(Stored data entries)
____________________
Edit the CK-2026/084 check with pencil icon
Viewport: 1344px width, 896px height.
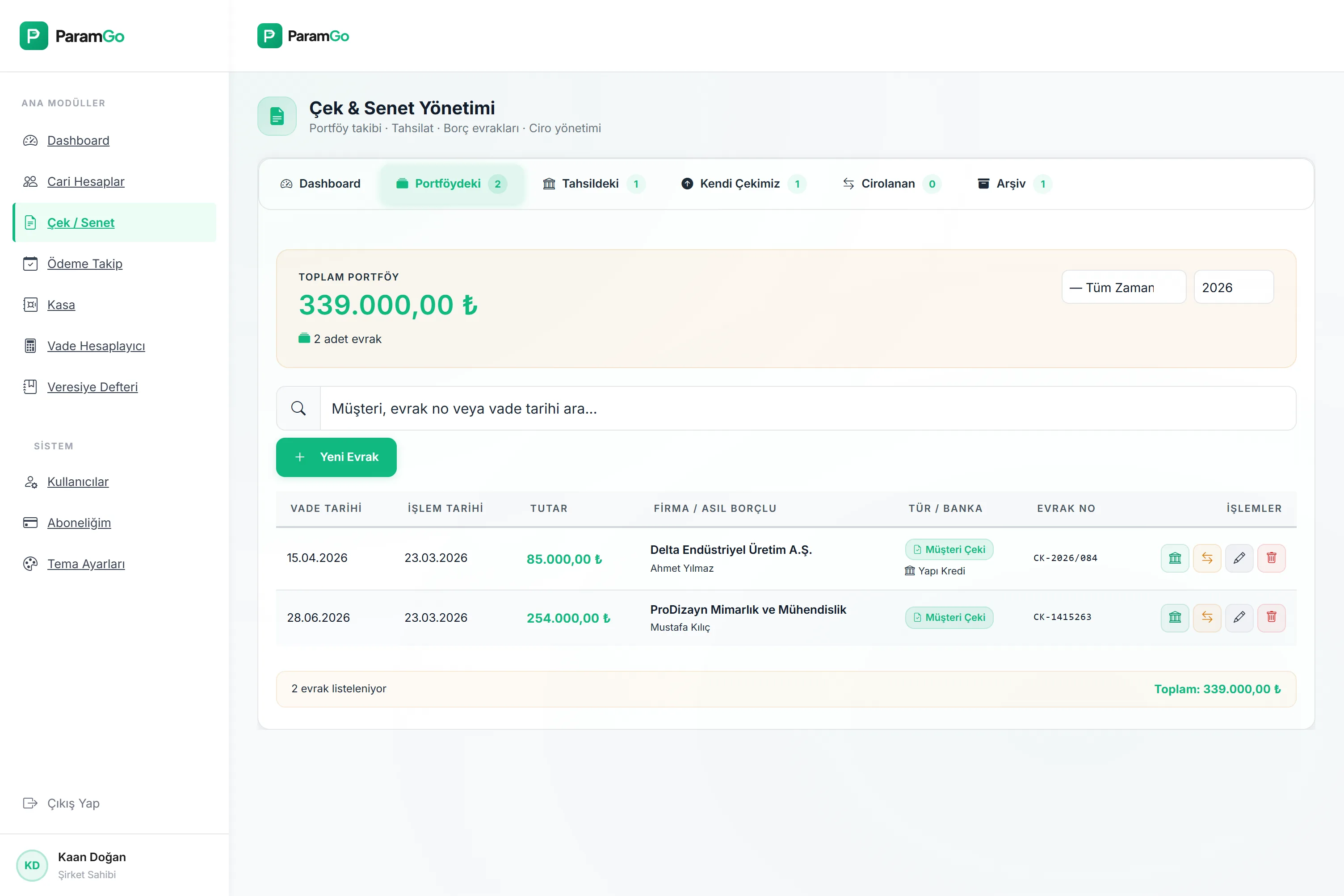1239,558
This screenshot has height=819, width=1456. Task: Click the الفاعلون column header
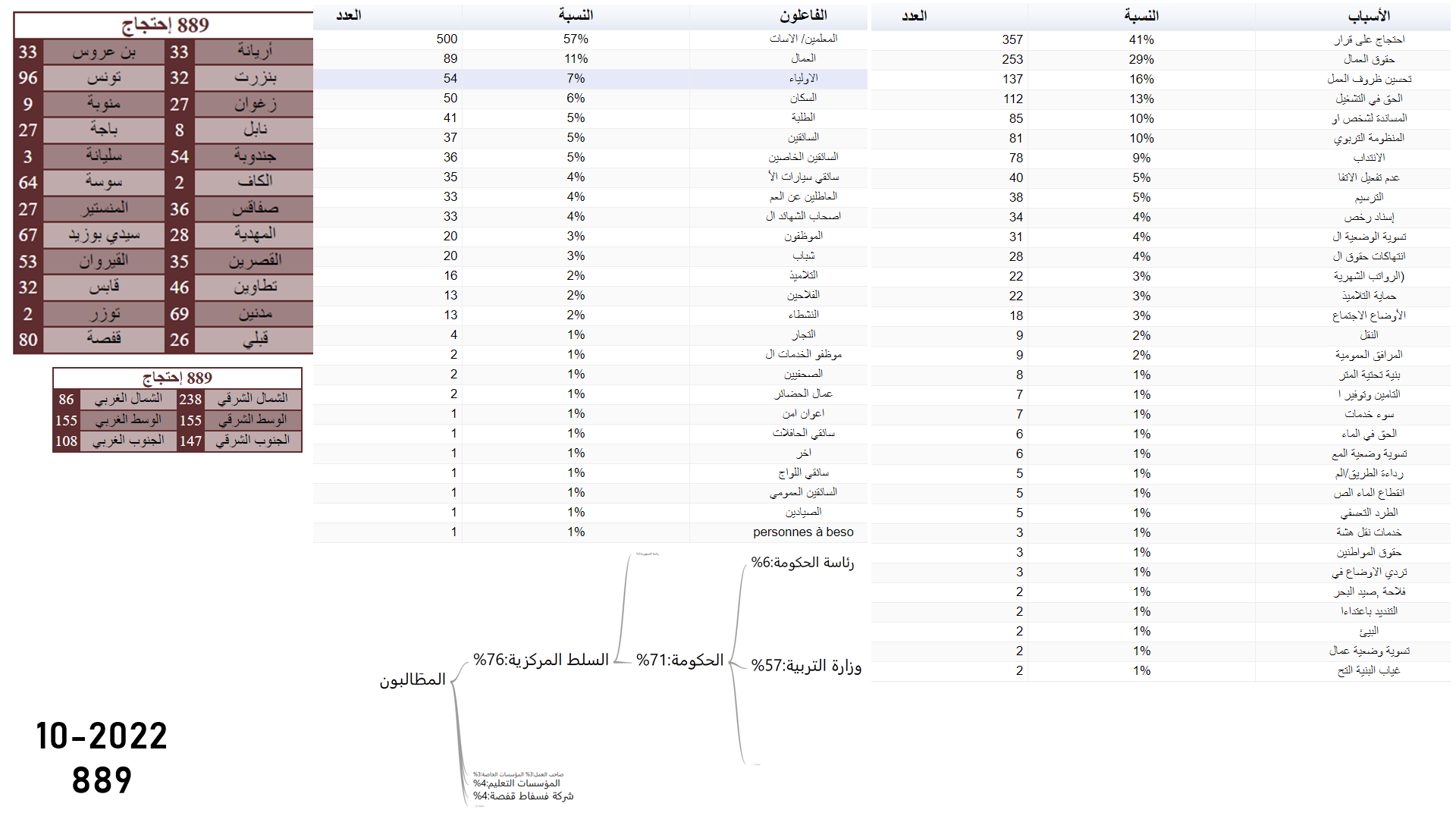pos(802,15)

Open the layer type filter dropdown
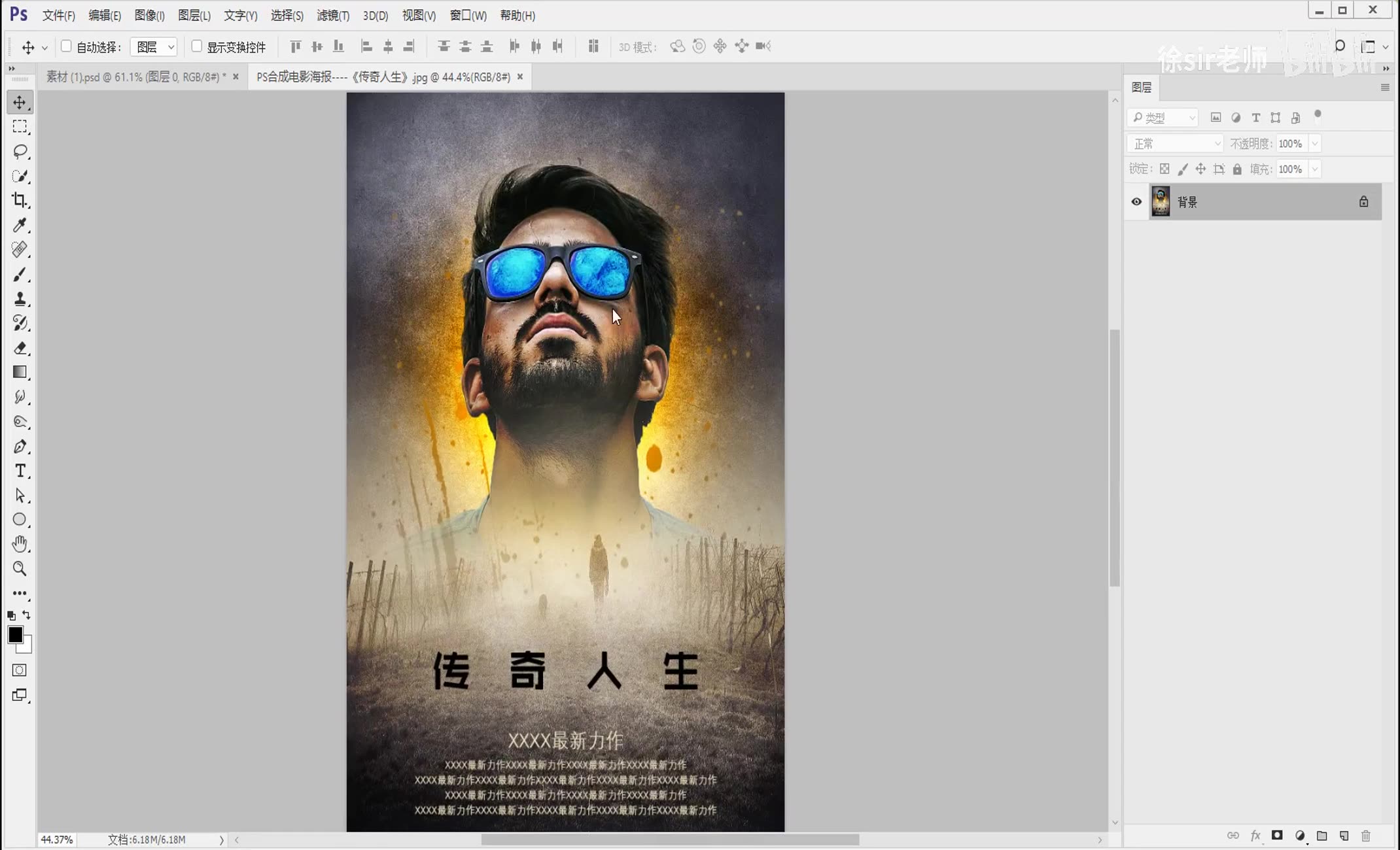pyautogui.click(x=1161, y=117)
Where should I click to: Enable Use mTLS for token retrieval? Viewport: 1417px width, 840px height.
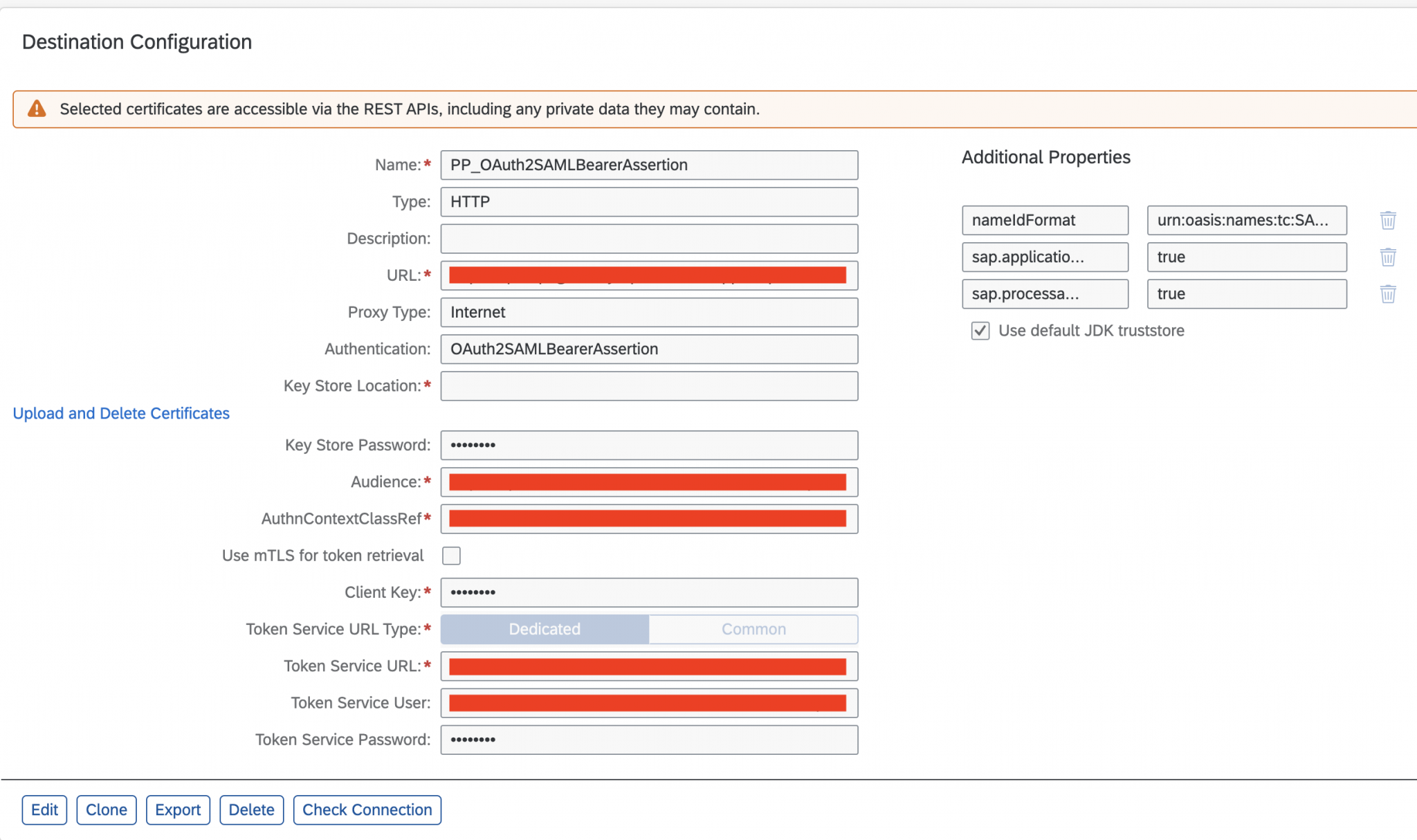451,555
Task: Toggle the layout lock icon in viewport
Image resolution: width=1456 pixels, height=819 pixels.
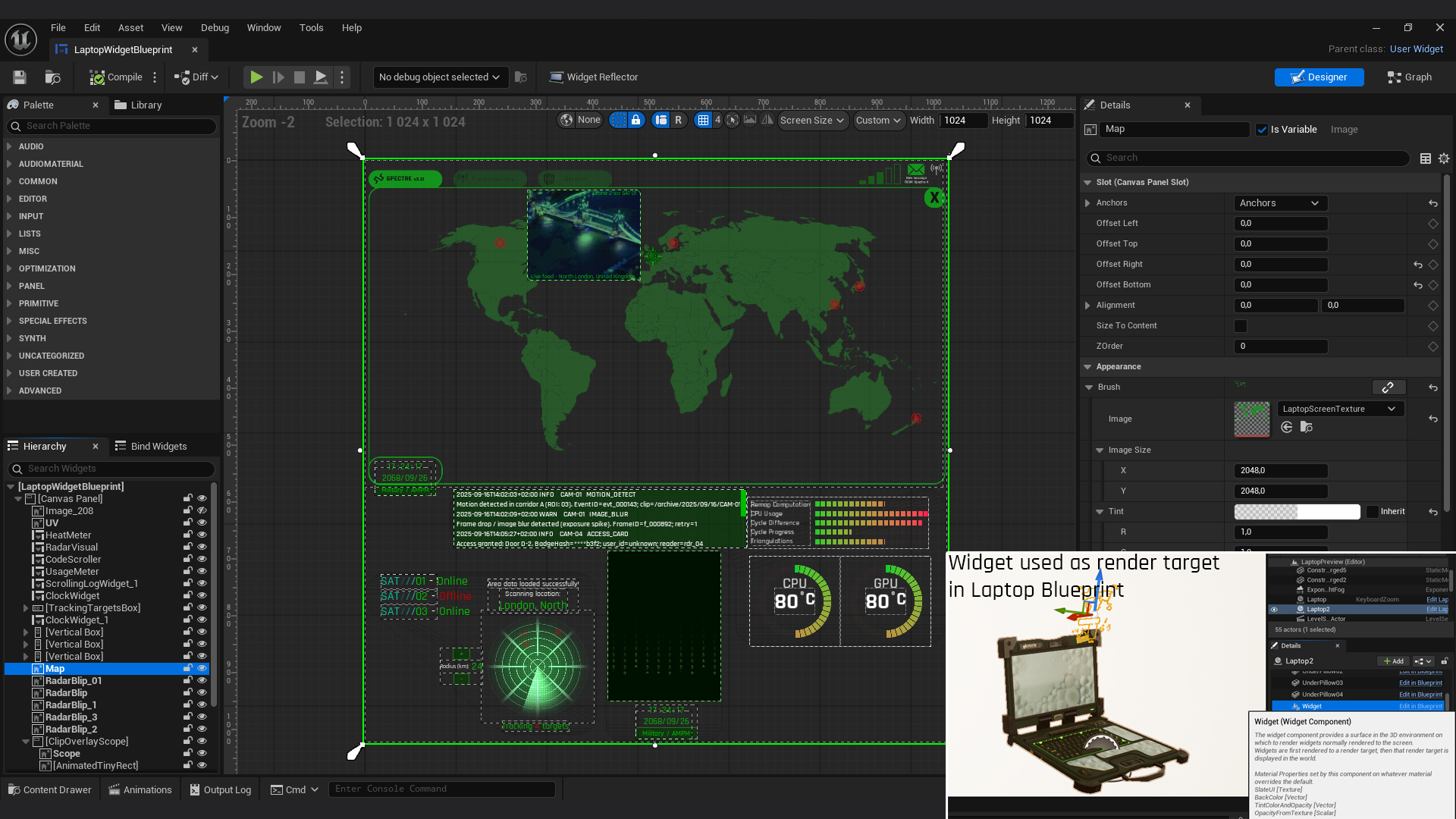Action: coord(636,120)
____________________
• _WHAT IS NEEDED_
Would you write out an exact copy of the entries above, with no images?

• _WRITTEN RESPONSE_
Edit the CK-2026/084 check with pencil icon
Viewport: 1344px width, 896px height.
1239,558
This screenshot has height=819, width=1456. Task: Click the الفاعلون column header
pos(802,15)

Open the layer type filter dropdown
pyautogui.click(x=1161, y=117)
Where should I click to: Enable Use mTLS for token retrieval? Viewport: 1417px width, 840px height.
451,555
Task: Toggle the layout lock icon in viewport
Image resolution: width=1456 pixels, height=819 pixels.
Action: coord(636,120)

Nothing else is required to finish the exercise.